Objective To investigate the effects of quercetin on cuproptosis and L-type calcium currents in the myocardium of diabetic rats. Methods Forty SD rats were randomized into control group and diabetic model groups. The rat models of diabetes mellitus (DM) induced by high-fat and high-sugar diet combined with streptozotocin (STZ) injection were further divided into DM model group, quercetin treatment group, and empagliflozin treatment group (n=10). Blood glucose and body weight were measured every other week, and cardiac function of the rats was evaluated using echocardiography. HE staining, Sirius red staining, and wheat germ agglutinin (WGA) analysis were used to observe the changes in myocardial histomorphology, and serum copper levels and myocardial FDX1 expression were detected. In cultured rat cardiomyocyte H9c2 cells with high-glucose exposure, the effects of quercetin and elesclomol, alone or in combination, on intracellular CK-MB and LDH levels and FDX1 expression were assessed, and the changes in L-type calcium currents were analyzed using patch-clamp technique. Results The diabetic rats exhibited elevated blood glucose, reduced body weight, impaired left ventricular function, increased serum copper levels and myocardial FDX1 expression, decreased L-type calcium currents, and prolonged action potential duration. Quercetin and empagliflozin treatment significantly lowered blood glucose, improved body weight, and restored cardiac function of the diabetic rats, and compared with empagliflozin, quercetin more effectively reduced serum copper levels, downregulated FDX1 expression, and enhanced myocardial L-type calcium currents in diabetic rats. In H9c2 cells, high glucose exposure significantly increased myocardial expressions of FDX1, CK-MB and LDH, which were effectively lowered by quercetin treatment; Elesclomol further elevated FDX1, CK-MB and LDH levels in the exposed cells, and these changes were not significantly affected by the application of quercetin. Conclusion Quercetin ameliorates myocardial injury in diabetic rats possibly by suppressing myocardial cuproptosis signaling and restoring L-type calcium channel activity.

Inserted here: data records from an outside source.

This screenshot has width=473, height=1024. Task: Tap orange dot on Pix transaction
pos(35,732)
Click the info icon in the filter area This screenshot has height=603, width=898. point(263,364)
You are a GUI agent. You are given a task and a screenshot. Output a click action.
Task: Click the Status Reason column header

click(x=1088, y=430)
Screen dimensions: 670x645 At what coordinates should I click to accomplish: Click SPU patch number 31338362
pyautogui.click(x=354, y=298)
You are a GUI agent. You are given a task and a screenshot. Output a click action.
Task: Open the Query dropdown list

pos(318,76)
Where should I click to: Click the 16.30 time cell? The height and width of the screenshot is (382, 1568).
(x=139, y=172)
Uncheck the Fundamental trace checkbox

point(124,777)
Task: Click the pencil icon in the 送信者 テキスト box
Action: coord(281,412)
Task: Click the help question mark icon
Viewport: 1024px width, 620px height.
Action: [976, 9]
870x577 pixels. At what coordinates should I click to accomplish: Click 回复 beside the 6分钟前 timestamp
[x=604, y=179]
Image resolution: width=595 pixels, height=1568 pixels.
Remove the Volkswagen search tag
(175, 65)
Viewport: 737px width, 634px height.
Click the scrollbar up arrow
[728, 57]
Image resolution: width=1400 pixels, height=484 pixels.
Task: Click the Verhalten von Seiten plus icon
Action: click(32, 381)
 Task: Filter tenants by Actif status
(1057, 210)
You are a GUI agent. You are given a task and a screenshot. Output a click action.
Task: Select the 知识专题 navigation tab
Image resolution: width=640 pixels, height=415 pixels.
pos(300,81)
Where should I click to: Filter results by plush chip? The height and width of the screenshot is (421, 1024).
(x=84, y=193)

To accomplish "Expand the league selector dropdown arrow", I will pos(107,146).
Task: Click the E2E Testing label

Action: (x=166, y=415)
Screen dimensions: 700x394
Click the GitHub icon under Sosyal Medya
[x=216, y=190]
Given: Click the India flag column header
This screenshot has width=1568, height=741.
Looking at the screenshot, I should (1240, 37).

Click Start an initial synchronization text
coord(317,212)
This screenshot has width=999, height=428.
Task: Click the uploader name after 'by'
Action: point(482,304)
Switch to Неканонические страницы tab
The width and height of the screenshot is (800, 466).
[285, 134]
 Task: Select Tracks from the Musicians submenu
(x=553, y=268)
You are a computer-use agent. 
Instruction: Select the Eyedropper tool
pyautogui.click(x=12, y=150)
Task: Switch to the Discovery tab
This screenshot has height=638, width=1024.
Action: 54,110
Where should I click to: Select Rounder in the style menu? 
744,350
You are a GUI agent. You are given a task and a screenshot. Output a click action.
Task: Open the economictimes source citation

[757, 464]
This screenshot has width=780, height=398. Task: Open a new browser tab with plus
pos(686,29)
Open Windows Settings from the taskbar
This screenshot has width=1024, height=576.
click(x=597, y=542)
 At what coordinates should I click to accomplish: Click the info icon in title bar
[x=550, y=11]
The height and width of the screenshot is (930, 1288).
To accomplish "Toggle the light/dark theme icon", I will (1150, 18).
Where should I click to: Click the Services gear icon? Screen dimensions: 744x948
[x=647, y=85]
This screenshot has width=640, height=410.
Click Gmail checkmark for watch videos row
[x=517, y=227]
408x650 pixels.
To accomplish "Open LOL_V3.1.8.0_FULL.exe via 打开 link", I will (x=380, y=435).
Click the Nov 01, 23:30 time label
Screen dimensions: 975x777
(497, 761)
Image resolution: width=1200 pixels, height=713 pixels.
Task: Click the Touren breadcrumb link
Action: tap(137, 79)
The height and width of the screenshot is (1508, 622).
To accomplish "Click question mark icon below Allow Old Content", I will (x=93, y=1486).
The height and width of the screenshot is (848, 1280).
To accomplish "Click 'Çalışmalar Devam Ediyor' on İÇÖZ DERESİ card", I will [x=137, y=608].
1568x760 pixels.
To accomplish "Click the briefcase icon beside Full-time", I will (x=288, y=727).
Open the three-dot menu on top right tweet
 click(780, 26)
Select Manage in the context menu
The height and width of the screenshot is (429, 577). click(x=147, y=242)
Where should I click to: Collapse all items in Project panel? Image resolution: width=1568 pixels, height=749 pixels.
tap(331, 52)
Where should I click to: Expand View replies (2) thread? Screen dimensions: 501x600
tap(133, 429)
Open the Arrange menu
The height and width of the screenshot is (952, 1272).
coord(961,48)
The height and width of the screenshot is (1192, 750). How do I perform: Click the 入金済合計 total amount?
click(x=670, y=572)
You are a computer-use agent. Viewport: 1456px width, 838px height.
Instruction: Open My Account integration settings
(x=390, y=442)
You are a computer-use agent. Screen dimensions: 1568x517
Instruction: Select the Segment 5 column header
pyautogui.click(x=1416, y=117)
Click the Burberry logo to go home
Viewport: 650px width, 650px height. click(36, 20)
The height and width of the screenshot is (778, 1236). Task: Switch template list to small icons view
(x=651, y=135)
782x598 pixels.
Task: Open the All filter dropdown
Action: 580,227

Key words: quercetin, diabetic cardiomyopathy, L-type calcium currents, cuproptosis

Hongyan SUN, Guoqing LU, Chengwen FU, Mengwen XU, Xiaoyi ZHU, Guoquan XING, Leqiang LIU, Yufei KE, Lemei CUI, Ruiyang CHEN, Lei WANG, Pinfang KANG, Bi TANG. Quercetin ameliorates myocardial injury in diabetic rats by regulating L-type calcium channels[J]. Journal of Southern Medical University, 2025, 45(3): 531-541.

Figures/Tables 6

Fig.1 Effect of quercetin on blood glucose (A) and weight (B) in diabetic rats (Mean±SD, n=6). **P<0.01 vs Con, ##P<0.01 vs DM.

Fig.2 Effect of quercetin on cardiac function in diabetic rats. A: Comparison of echocardiographic findings in each group. B-G: LVEF%, LVFS%, LVEDD, LVESD, CO and HR of SD rats in each group. Data are presented as Mean±SD (n=6), **P<0.01 vs Con; #P<0.05, ##P<0.01 vs DM.

Fig.3 Effect of quercetin on myocardial structure in diabetic rats. A: HE, Sirius Red, and WGA staining results of SD rats in each group. B: Analysis of the results of Sirius Red staining in each group. C: Analysis of WGA staining in each group. Data are presented as Mean±SD (n=3). **P<0.01 vs Con, #P<0.05, ##P<0.01 vs DM.

Fig.4 Effect of quercetin on myocardial FDX1 expression and serum copper level in diabetic rats. A: Immunohistochemical staining of FDX1. B: Quantitative analysis of FDX1 expression levels; C: Serum Cu levels in each group. D, E: FDX1 protein expression levels of SD rats in different groups detected by Western blotting. Data are presented as Mean±SD (n=3). **P<0.01 vs Con; #P<0.05, ##P<0.01 vs DM; △P<0.05, △△P<0.01 vs DM+Empa.

Fig.5 Effect of quercetin on high glucose-induced injury in rat H9C2 cardiomyocytes. A, B: FDX1 protein expression levels of FDX1 protein in each group detected by Westernblotting. C, D: FDX1 expression levels in each group detected by immunofluorescence assay. E, F: CK-MB and LDH levels in each group. Data are presented as Mean±SD (n=3). **P<0.01 vs Con; #P<0.05, ##P<0.01 vs HG.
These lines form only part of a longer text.